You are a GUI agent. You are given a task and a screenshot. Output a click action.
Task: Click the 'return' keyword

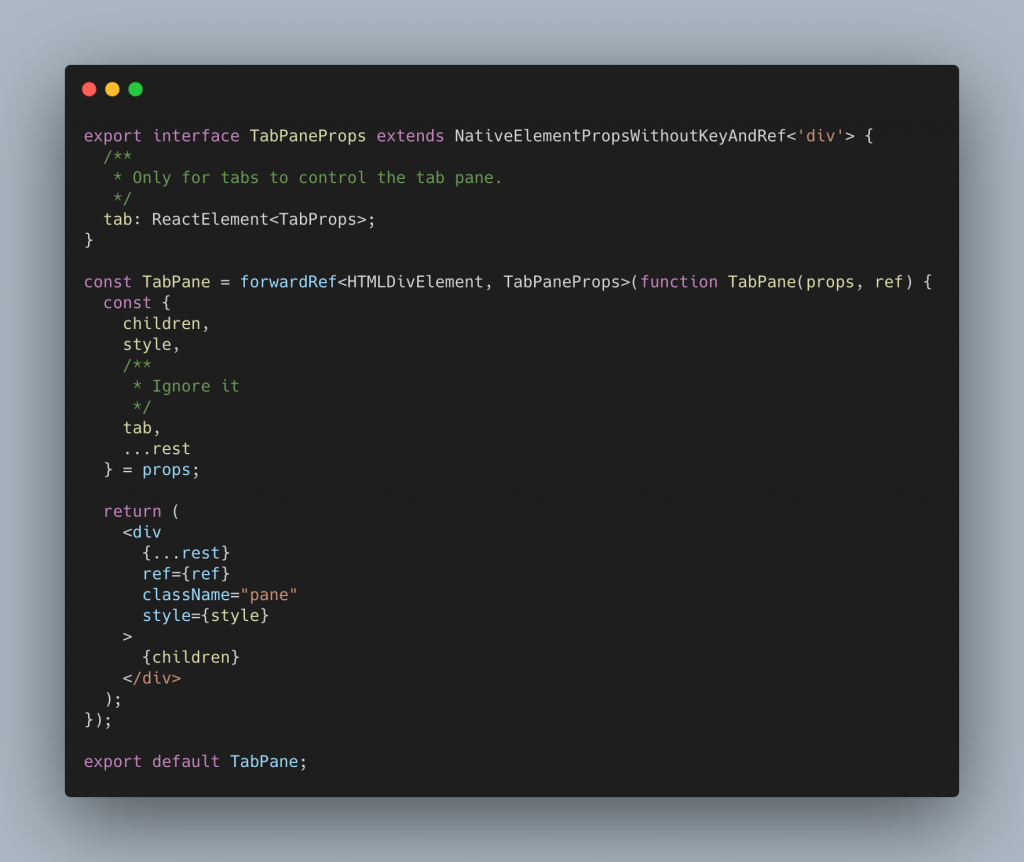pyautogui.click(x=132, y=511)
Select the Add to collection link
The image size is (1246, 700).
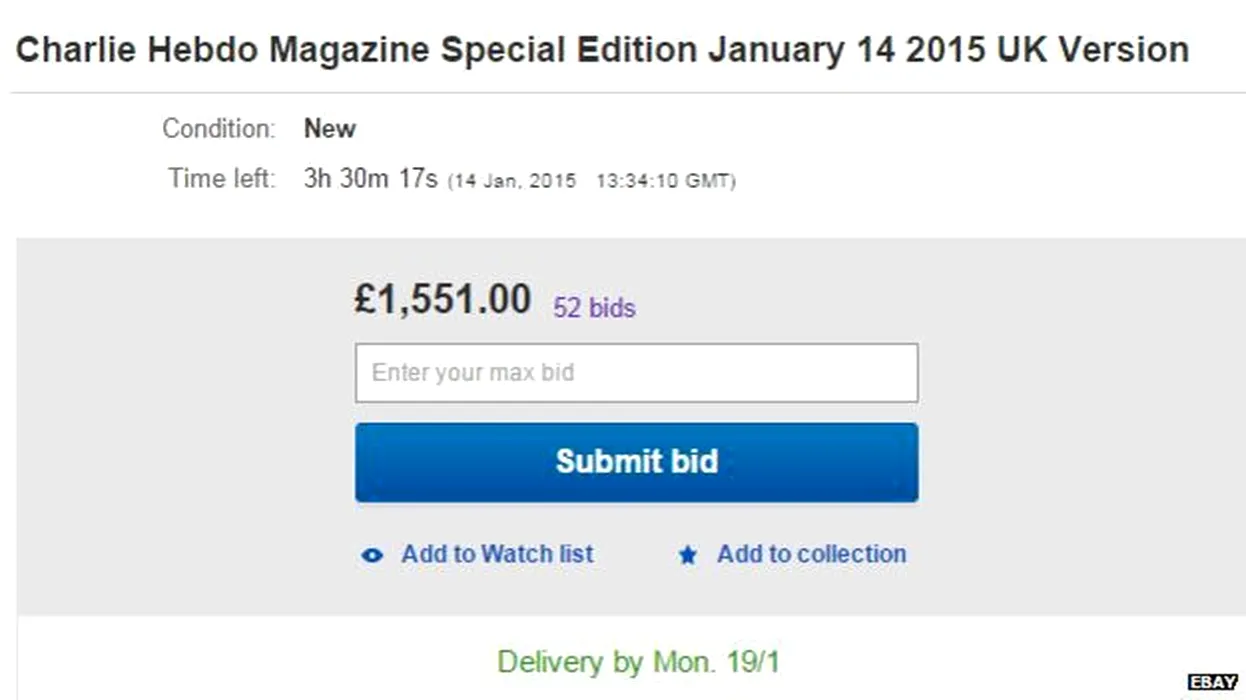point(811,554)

------------------------------------------------------------------------

### What is needed
Render the data above as a two-column CSV with the headers "instruction" and "target", one row per item, putting each item's text and its answer in separate quoted fields with line breaks replaced by spaces. Omit the pictures.

### Answer to the task
instruction,target
"You are a GUI agent. You are given a task and a screenshot. Output a click action. Task: Click the 'return' keyword","pyautogui.click(x=132, y=511)"
"Select the Add to collection link The image size is (1246, 700).","point(811,554)"